Man muss das meines Erachtens im Wortlaut ganz genau lesen: "vorwiegend dem Vorführen und Kommentieren des Spielens eines virtuellen Spiels dienen". Wenn man ein Spiel spielt, aber über Gott und die Welt redet, dann dient dies nicht dem "Kommentieren des Spielens eines virtuellen Spiels". "vorwiegend" ist hier auslegungsbedürftig, dürfte aber sicherlich nicht greifen, wenn über 50% der Zeit nicht das eigntliche Spielgeschehen kommentiert wird. In der Praxis reden Streamer gerne mehr beim Spielen über andere Themen, aber es hängt sehr von Fall zu Fall ab.

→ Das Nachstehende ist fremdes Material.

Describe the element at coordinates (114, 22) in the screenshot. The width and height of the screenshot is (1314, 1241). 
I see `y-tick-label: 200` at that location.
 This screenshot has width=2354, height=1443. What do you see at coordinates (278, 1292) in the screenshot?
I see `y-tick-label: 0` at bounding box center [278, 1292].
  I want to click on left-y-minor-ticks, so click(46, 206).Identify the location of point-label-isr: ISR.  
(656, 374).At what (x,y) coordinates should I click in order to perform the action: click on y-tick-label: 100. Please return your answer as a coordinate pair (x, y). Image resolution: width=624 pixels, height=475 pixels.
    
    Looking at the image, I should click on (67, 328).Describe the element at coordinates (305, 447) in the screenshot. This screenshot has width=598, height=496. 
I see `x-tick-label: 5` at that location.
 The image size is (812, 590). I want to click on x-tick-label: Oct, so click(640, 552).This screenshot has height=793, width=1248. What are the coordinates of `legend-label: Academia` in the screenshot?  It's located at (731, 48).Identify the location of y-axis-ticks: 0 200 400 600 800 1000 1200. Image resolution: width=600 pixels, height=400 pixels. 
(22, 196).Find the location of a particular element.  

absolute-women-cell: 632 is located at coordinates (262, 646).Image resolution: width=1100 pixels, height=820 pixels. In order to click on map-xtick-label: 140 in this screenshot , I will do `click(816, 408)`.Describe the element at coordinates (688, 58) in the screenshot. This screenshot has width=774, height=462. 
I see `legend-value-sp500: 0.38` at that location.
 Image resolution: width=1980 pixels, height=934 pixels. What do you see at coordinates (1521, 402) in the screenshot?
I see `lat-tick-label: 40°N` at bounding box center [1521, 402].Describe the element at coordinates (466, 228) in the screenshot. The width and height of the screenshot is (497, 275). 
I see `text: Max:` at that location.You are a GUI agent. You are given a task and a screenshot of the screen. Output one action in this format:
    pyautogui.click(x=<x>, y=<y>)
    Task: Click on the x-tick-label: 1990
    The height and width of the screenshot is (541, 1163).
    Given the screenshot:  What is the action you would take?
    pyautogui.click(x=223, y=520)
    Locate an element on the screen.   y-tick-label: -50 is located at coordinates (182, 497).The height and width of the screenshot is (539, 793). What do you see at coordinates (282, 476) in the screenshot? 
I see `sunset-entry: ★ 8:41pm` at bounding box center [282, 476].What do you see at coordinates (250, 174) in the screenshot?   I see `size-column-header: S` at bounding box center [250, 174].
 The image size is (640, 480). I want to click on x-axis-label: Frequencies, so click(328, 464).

Davon abgesehen sind Rechtstexte ja eher teleologisch, also zweckorientiert zu interpretieren. Die Rundfunklizenzpflicht dient auch zur Sicherung des Meinungspluralismus. Dem trägt § 20b (1) 1 z.B Rechnung: "nur geringe Bedeutung für die individuelle und öffentliche Meinungsbildung entfalten". Könnte man das trivial umgehen, in dem man alibilimäßig ein Spiel spielt, wäre das System absurd.

Aber gut, das müssen juristisch qualifizierte Menschen wohl klären.